Au sein de ce système, les sociétés de gestion d’actifs ont un rôle essentiel à jouer : les gestionnaires européens détiennent à eux seuls des actions qui représentent 40 % du flottant des sociétés cotées en Europe. L’une des principales missions du secteur de la gestion d’actifs est de s’assurer du bon fonctionnement des marchés financiers. De quelle façon ?
– Garantir un niveau de liquidité approprié
Tout d’abord, nous devons nous assurer qu’il n’y a pas de décalage entre la liquidité des titres que nous détenons au sein de nos solutions d’investissement et les conditions de rachat que nous promettons à nos investisseurs.

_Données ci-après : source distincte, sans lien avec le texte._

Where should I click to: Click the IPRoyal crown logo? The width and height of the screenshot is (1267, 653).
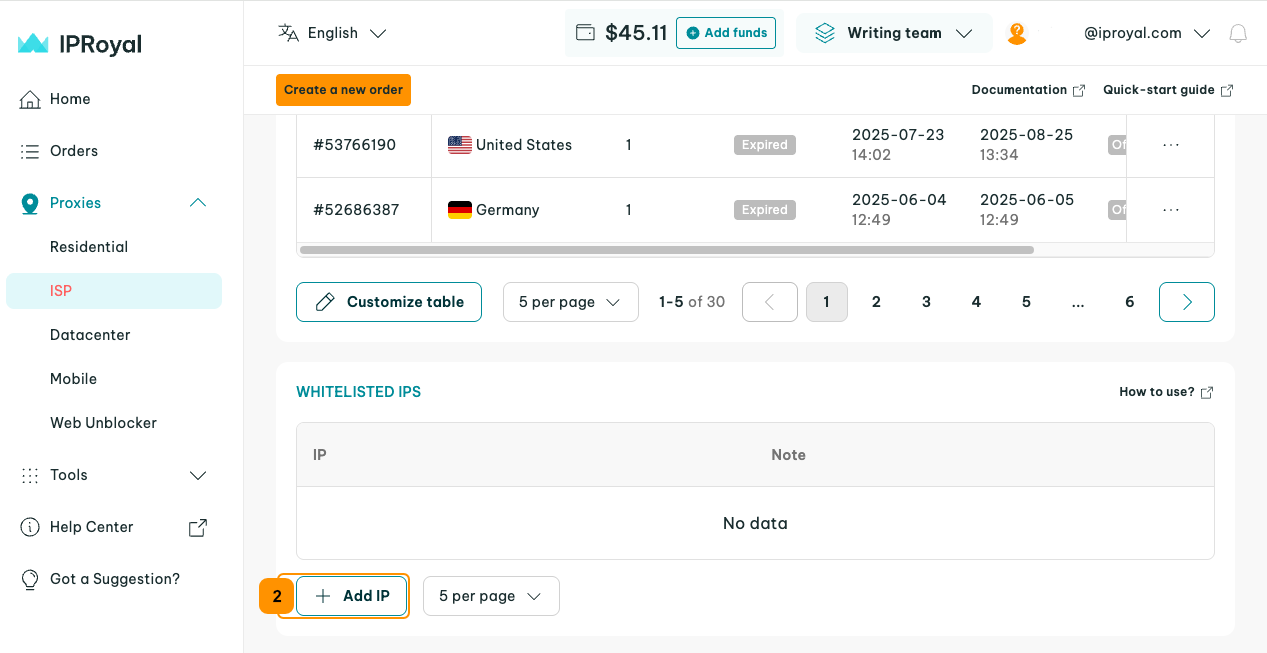point(33,44)
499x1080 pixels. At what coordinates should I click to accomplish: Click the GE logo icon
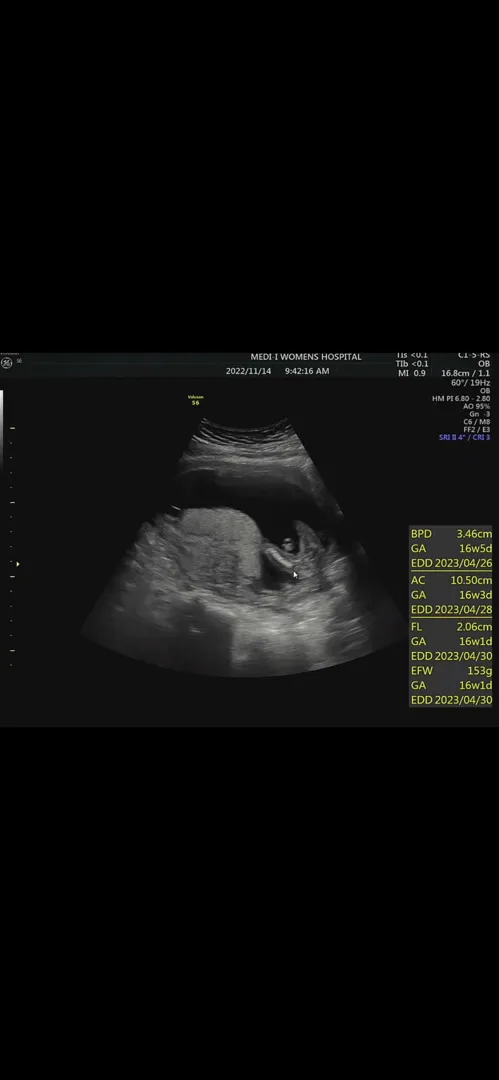7,362
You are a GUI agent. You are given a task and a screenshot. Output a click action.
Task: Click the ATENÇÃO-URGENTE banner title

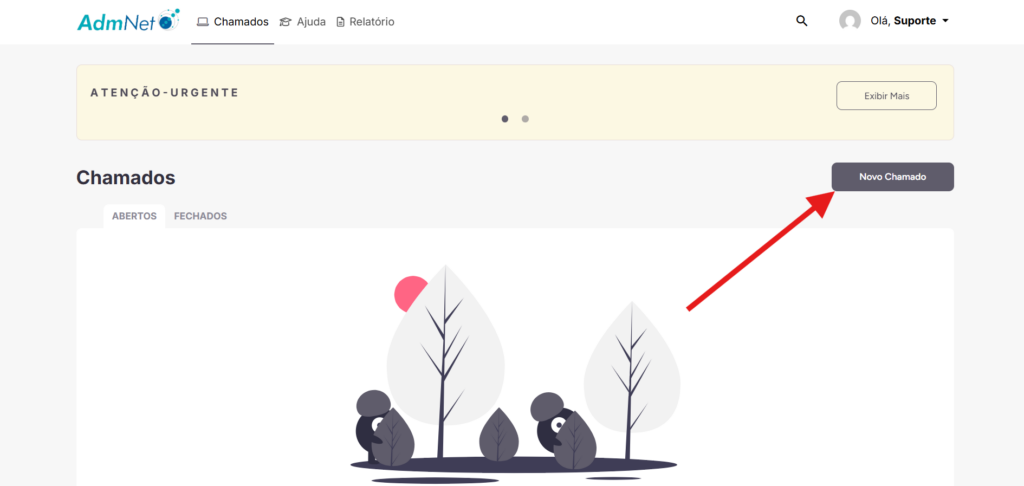[x=165, y=93]
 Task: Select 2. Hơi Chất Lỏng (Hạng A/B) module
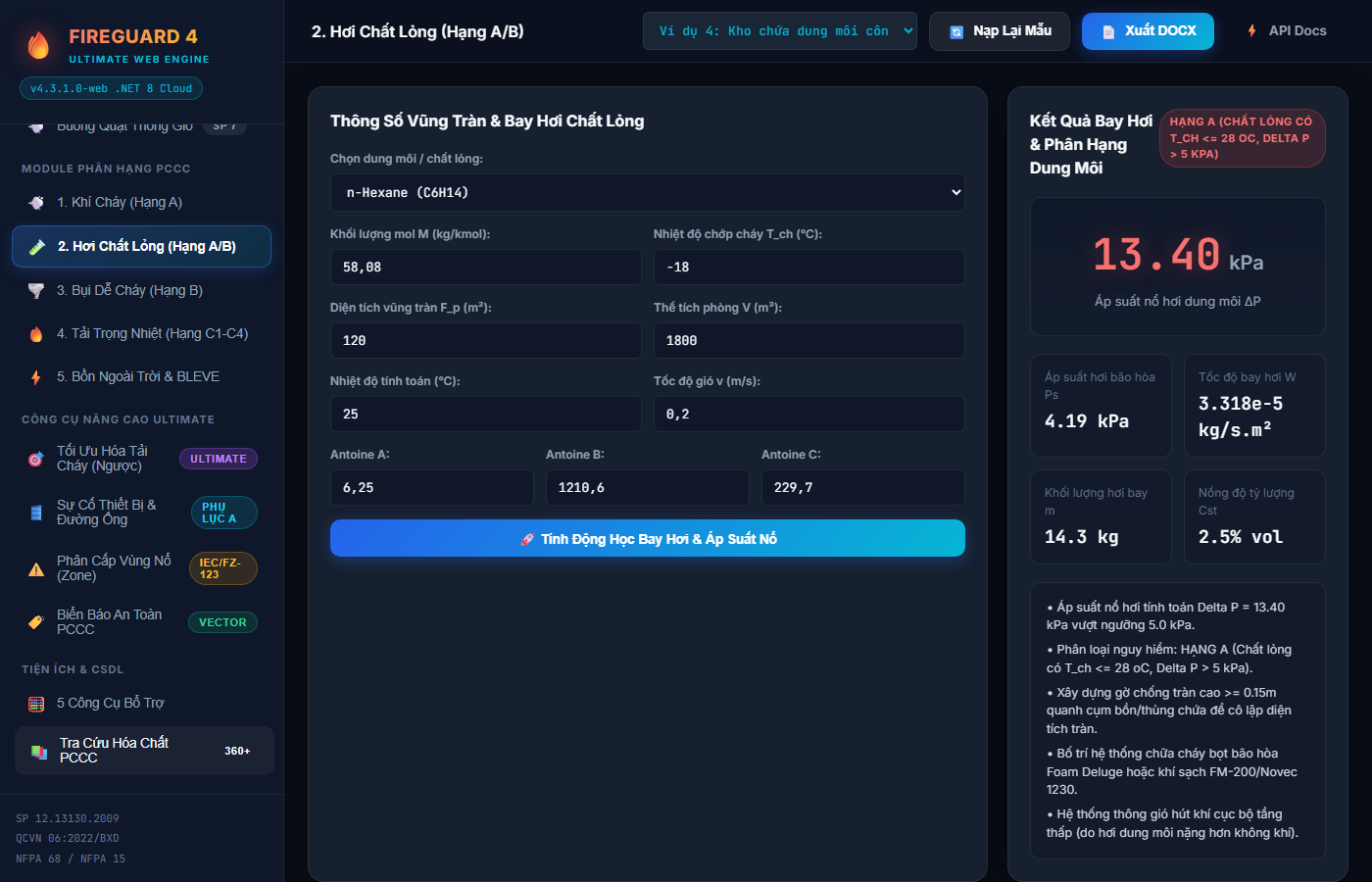141,246
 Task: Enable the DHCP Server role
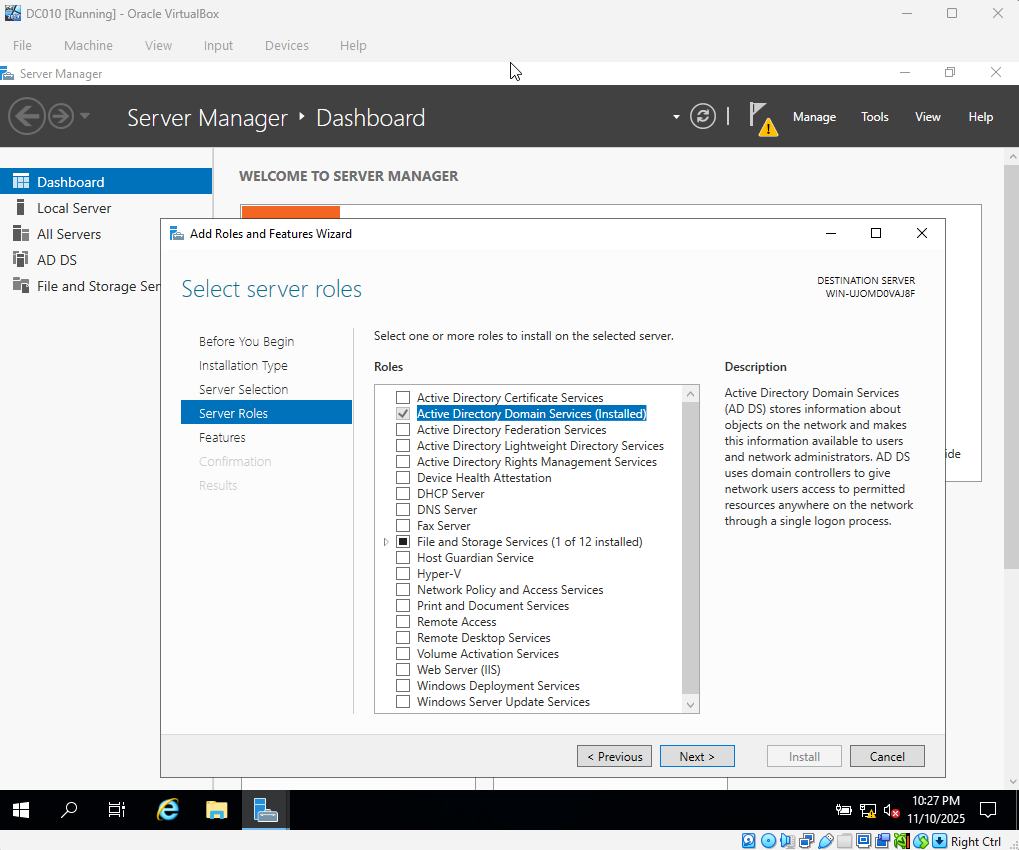tap(403, 493)
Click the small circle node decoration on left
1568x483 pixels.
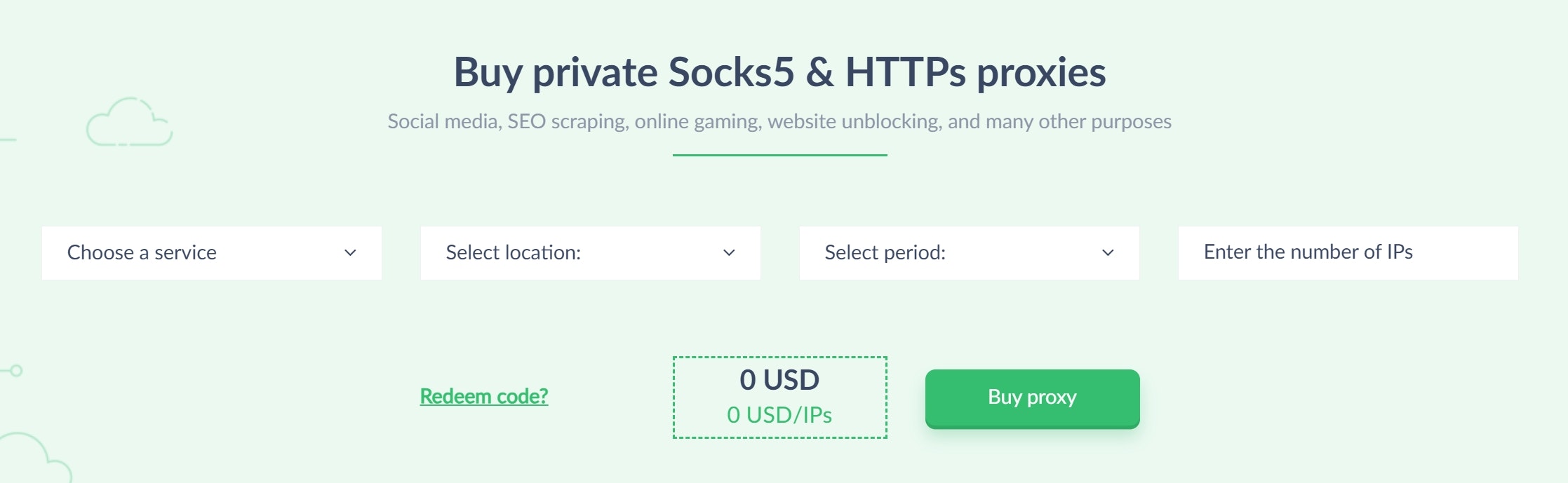click(16, 370)
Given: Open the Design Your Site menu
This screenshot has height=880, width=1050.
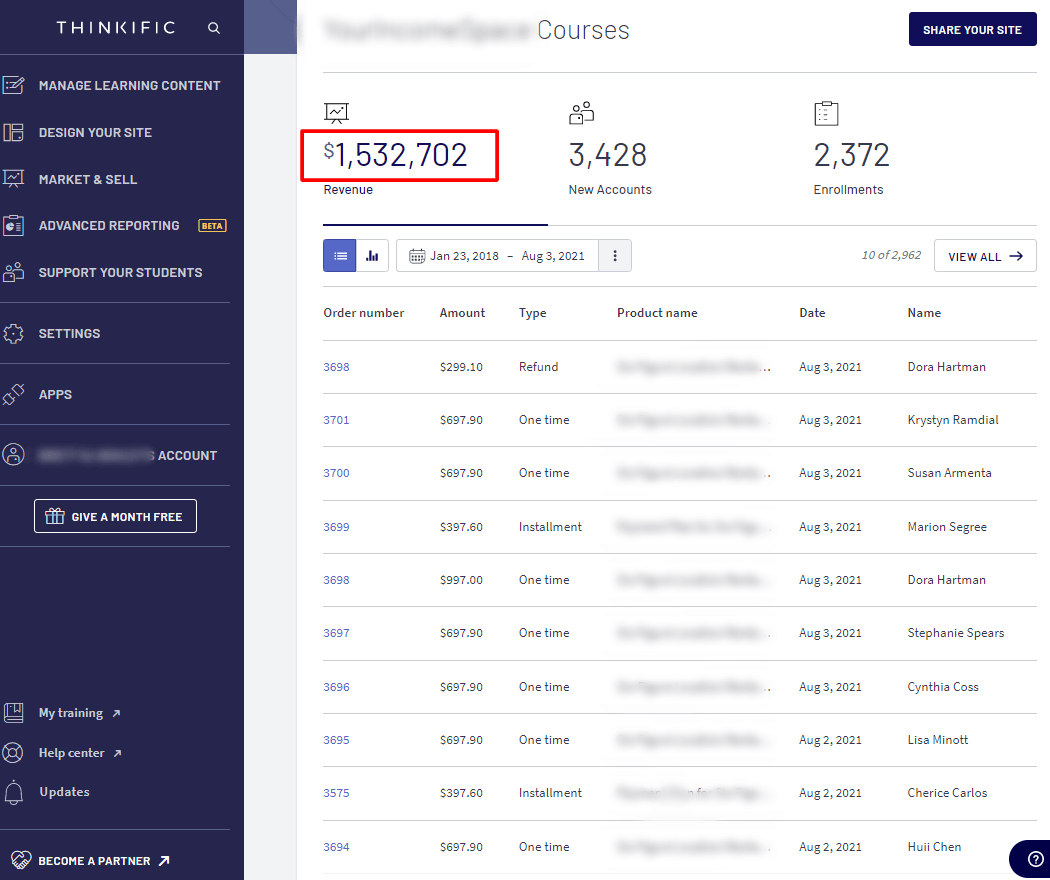Looking at the screenshot, I should point(95,133).
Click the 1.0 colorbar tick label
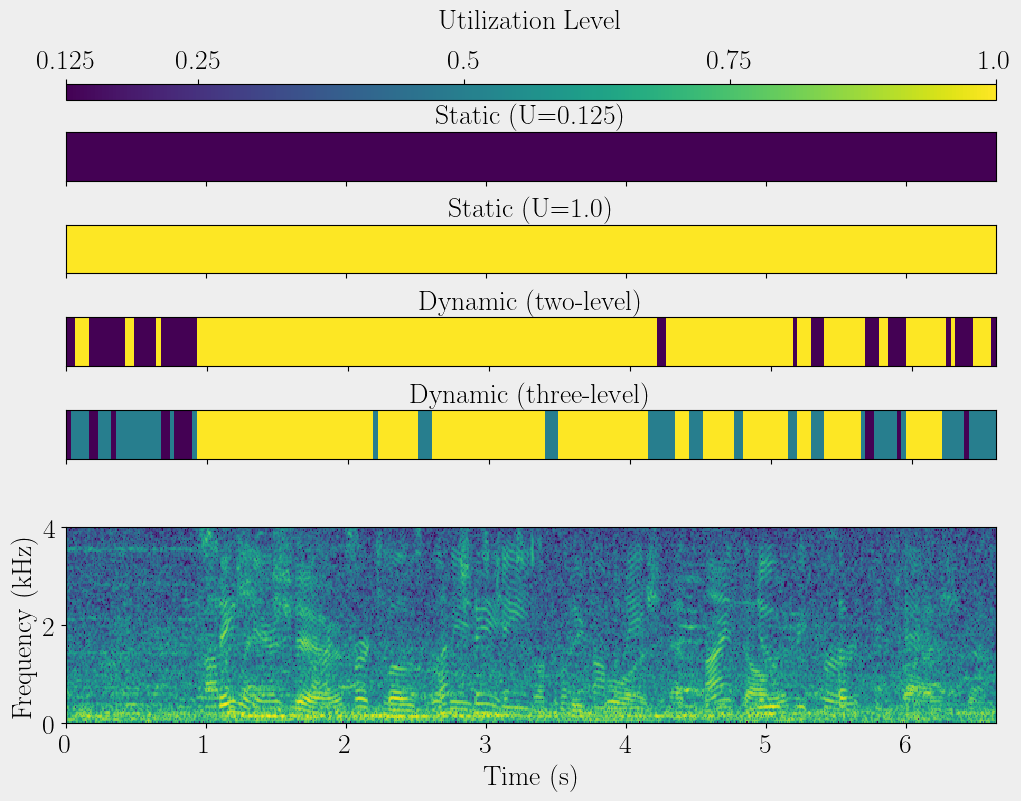The height and width of the screenshot is (801, 1021). tap(994, 62)
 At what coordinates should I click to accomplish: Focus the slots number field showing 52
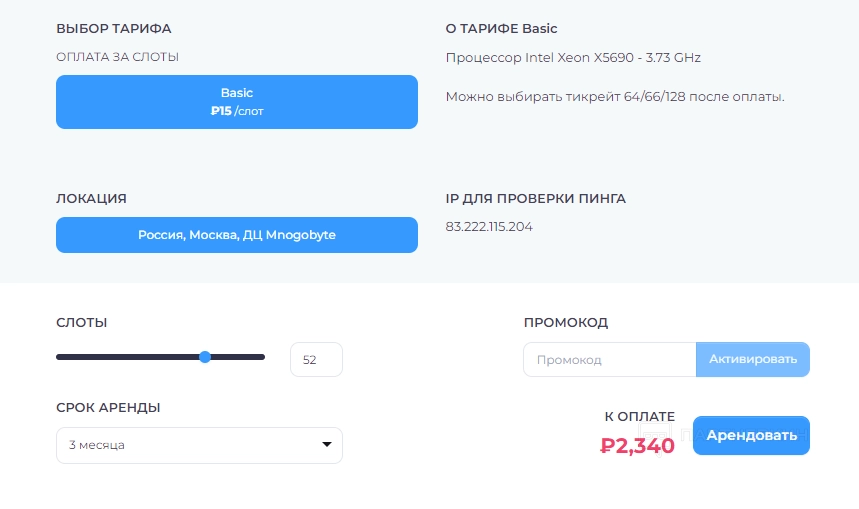tap(315, 360)
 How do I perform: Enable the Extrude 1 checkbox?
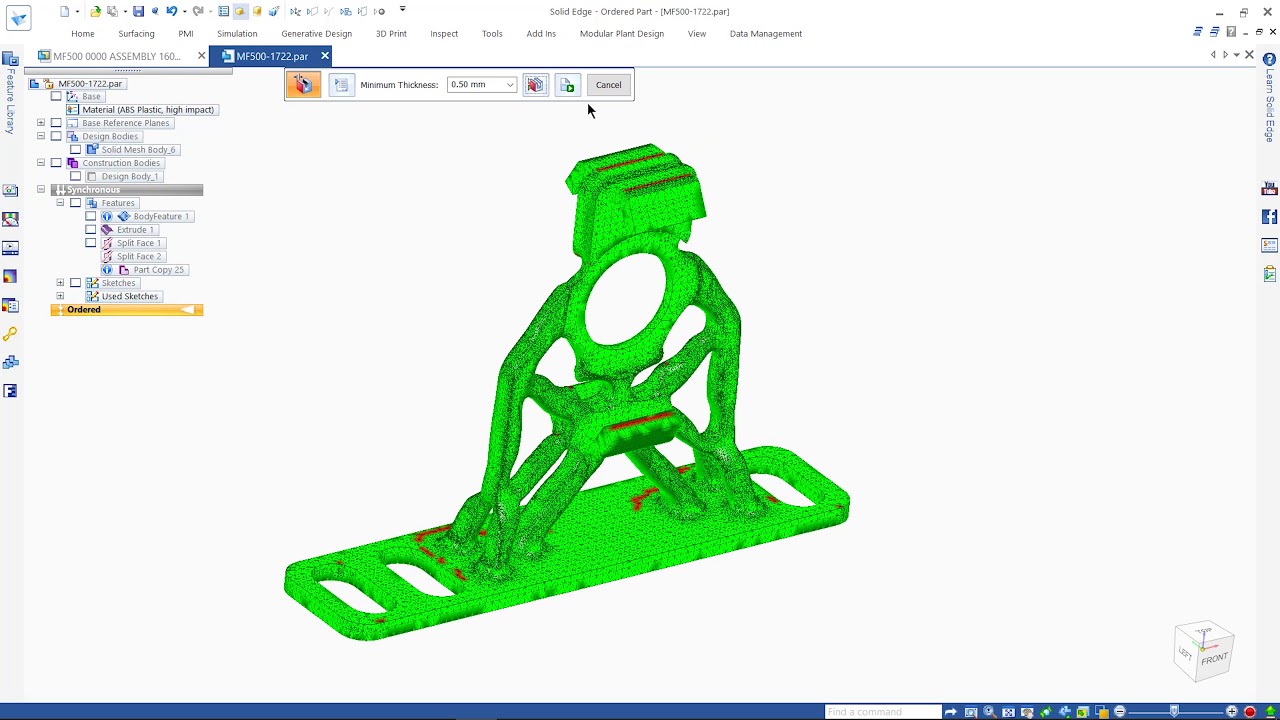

Autrement dit, il convient de vérifier que nos fonds d’investissement ne proposent pas des conditions de liquidité plus intéressantes que les placements sous-jacents dans lesquels ils sont investis.
S’il existe un décalage de liquidité et qu’un fonds ne peut pas honorer ses demandes de rachat en phase de baisse du marché, les implications peuvent être considérables pour les marchés dans la mesure où les prix seront déconnectés de la valeur des actifs sous- jacents. Nous en avons eu un exemple flagrant en 2008 lorsque les hedge funds se sont retrouvés incapables de satisfaire toutes les demandes de rachats des investisseurs.
Plus récemment, l’augmentation rapide des flux au profit des ETF est une source d’inquiétude. Deux incidents révélateurs sont survenus en 2015. Premièrement, les actions américaines ont subi une forte correction à l'ouverture du marché le 24 août et les prix des ETF en actions américaines sont tombés à des niveaux largement inférieurs à la valeur des indices qu’ils répliquaient. Deuxièmement, le désengagement progressif des obligations à haut rendement en décembre s’est transformé en débâcle pour les ETF investissant dans cette classe d’actifs. En résumé, les ETF constituent une force de marché non éprouvée qui pourrait accentuer les pressions à la vente en cas de baisse des marchés.
– Se focaliser sur le long terme pour éviter une volatilité excessive du marché
Les gestionnaires d’actifs doivent également jouer un rôle d’investisseurs à long terme (stratégie buy-and-hold) en fondant leurs décisions sur leur niveau de confiance vis-à-vis de la valorisation et du potentiel de croissance des entreprises. Aujourd’hui, un très grand nombre d’intervenants sur les marchés financiers n’investissent pas sur le long terme mais négocient dans l’espoir de pouvoir générer le plus de profits possible en un minimum de temps.
Le danger de cette vision à court terme est qu’elle favorise la volatilité des cours boursiers, ce qui représente un risque pour les investisseurs. Par ailleurs, cela n’encourage pas les gestionnaires d’actifs ou les entreprises dans lesquelles ils investissent à adopter des stratégies à long terme puisqu'ils ne seront pas jugés sur leur succès. Au lieu d’inciter les institutions et les dirigeants à surmonter des problèmes complexes sur le long terme, nous les récompensons pour faire exactement le contraire. Souvent, les paris à court terme semblent plus intéressants que les investissements sur le long terme maintenus pendant les périodes difficiles et créant des gains durables qui peuvent bénéficier à toute la société.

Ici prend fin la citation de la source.